暗号化対策をどこから着手すればよいのかわからない、そんな企業に対してセキュリティベンダーのソフォスが考えるべき4つのポイントを挙げている。
データの流れ
あなたの組織では、添付ファイルの付いた電子メールのやりとりが多いだろうか?
USBスティックなどの取り外し可能なデバイスでデータをやりとりしていたり、社内および社外で大容量ファイルをどのように保存しているか。また、DropboxやBox、Microsoft OneDriveなどのクラウドサービスを利用しているかなど、把握すべきポイントは多い。
ほかにも、スマートフォンやタブレットの問題がある。同社の調査によると、平均的なテック系ユーザーは3台の端末を持ち歩いている。これらのさまざまなデバイスが企業データにアクセスするのをどのように管理しているか、考え直してみよう。

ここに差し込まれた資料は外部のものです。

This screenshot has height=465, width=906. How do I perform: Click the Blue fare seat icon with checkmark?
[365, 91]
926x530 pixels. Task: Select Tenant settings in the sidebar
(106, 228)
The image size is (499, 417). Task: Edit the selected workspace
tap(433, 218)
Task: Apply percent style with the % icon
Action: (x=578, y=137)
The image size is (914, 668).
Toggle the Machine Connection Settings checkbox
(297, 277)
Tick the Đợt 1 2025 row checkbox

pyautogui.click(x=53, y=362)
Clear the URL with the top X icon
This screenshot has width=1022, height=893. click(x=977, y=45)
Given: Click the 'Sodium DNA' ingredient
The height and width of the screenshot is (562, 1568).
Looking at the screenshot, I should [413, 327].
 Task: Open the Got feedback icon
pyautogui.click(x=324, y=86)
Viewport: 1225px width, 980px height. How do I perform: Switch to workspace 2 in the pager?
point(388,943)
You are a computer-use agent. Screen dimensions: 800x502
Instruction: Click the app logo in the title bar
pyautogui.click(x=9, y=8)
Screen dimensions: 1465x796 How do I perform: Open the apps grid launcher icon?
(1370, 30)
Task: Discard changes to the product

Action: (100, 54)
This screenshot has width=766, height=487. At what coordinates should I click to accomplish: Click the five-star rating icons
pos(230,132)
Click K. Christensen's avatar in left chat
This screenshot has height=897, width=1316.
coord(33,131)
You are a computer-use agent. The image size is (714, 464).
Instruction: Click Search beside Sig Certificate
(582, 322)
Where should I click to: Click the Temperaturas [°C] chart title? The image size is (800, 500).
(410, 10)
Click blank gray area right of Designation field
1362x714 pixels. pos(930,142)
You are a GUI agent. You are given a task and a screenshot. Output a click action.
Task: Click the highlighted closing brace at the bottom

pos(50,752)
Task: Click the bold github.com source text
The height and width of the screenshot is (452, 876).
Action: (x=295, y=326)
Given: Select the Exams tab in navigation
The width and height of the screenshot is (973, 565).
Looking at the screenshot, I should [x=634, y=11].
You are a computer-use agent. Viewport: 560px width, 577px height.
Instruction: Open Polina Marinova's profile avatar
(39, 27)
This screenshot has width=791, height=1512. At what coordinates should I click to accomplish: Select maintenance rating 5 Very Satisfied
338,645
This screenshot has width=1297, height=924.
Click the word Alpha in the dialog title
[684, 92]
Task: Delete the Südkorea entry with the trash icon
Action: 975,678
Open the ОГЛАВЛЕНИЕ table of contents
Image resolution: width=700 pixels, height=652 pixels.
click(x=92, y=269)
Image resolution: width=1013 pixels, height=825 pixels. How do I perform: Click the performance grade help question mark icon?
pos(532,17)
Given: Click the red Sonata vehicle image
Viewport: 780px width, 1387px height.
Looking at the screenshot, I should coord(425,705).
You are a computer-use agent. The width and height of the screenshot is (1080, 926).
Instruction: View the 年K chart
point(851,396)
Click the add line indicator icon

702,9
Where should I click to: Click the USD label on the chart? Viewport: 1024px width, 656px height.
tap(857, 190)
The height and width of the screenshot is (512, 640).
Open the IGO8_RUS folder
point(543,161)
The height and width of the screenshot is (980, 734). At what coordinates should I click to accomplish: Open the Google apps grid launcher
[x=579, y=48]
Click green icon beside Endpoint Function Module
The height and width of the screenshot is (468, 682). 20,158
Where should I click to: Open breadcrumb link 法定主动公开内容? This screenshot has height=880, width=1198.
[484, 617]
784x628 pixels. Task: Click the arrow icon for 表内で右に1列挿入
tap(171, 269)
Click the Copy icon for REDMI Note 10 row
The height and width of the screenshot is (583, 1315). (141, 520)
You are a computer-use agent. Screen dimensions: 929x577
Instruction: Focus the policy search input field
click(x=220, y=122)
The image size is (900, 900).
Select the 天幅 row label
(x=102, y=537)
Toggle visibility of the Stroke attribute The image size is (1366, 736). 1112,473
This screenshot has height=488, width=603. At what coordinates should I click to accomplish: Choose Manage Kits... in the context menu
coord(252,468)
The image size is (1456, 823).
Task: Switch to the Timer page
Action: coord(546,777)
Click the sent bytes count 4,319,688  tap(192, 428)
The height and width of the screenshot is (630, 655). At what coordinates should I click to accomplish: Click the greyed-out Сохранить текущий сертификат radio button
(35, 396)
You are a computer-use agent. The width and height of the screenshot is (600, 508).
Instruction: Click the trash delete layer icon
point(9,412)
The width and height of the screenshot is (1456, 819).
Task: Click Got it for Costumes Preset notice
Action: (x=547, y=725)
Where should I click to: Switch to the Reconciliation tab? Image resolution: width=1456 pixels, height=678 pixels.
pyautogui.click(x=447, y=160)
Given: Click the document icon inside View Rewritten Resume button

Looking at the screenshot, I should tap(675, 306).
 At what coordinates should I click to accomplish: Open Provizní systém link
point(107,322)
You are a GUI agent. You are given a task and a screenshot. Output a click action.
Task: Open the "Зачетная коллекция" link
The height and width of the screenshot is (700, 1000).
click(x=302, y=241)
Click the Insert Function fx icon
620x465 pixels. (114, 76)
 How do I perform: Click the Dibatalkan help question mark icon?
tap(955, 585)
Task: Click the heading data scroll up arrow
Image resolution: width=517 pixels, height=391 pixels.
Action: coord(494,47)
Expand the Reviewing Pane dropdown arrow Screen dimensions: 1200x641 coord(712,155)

暗号化ソリューションを考えるにあたっては、社内でデータをどのように利用し、データが社内・外をどのように流れているのか、しっかりとフィットするものが重要なのだ。
データの利用
従業員のワークフローはどうなっているだろうか?
日常の作業においてデータをどのように活用しているか、どんなツール、アプリ、デバイスを利用していて、その中にデータ損失のリスクとなるものはあるのか把握することが重要だ。
中でも、サードパーティのアプリの利用法を理解し、ITが知らない間にサードパーティのサービスを業務に利用している「シャドウIT」を禁じるかどうかを含めて検討する必要がある。
これらのシステムのセキュリティが信頼できるレベルにあるか、今一度振り返ってみよう。
データへのアクセス
倫理と規制の両方の面から議論されるトピックがこれにあたる。
会社の状況によって違うが、給与や人事に関連するものなど、一部のデータについてはユーザーのアクセス権限を見なおす必要があるだろう。
データの保存場所
最後は「データがどこに保存されているのか」だ。社内のデータセンターか、あるいはクラウドか、はたまた従業員のノートPCやモバイル端末の中にあるのか? 実態を知る必要がある。
Tech Pro Researchの調査によると、企業の74%が従業員の私用端末の業務での利用を認めるBYODを許可する方向にあるという。
従業員が自宅や外出先で仕事をする際に機密扱いの企業データを自分のデバイスに入れることになれば、データ漏えいや規制遵守の違反のリスクが高くなる。
企業のデータ保護計画は、上記の点を考慮しながら、自社の事業をベースとしたものでなければ意味がない。
最も重要なことは、従業員のワークフローに影響しない形で暗号化ソリューションを提供・管理できることだ。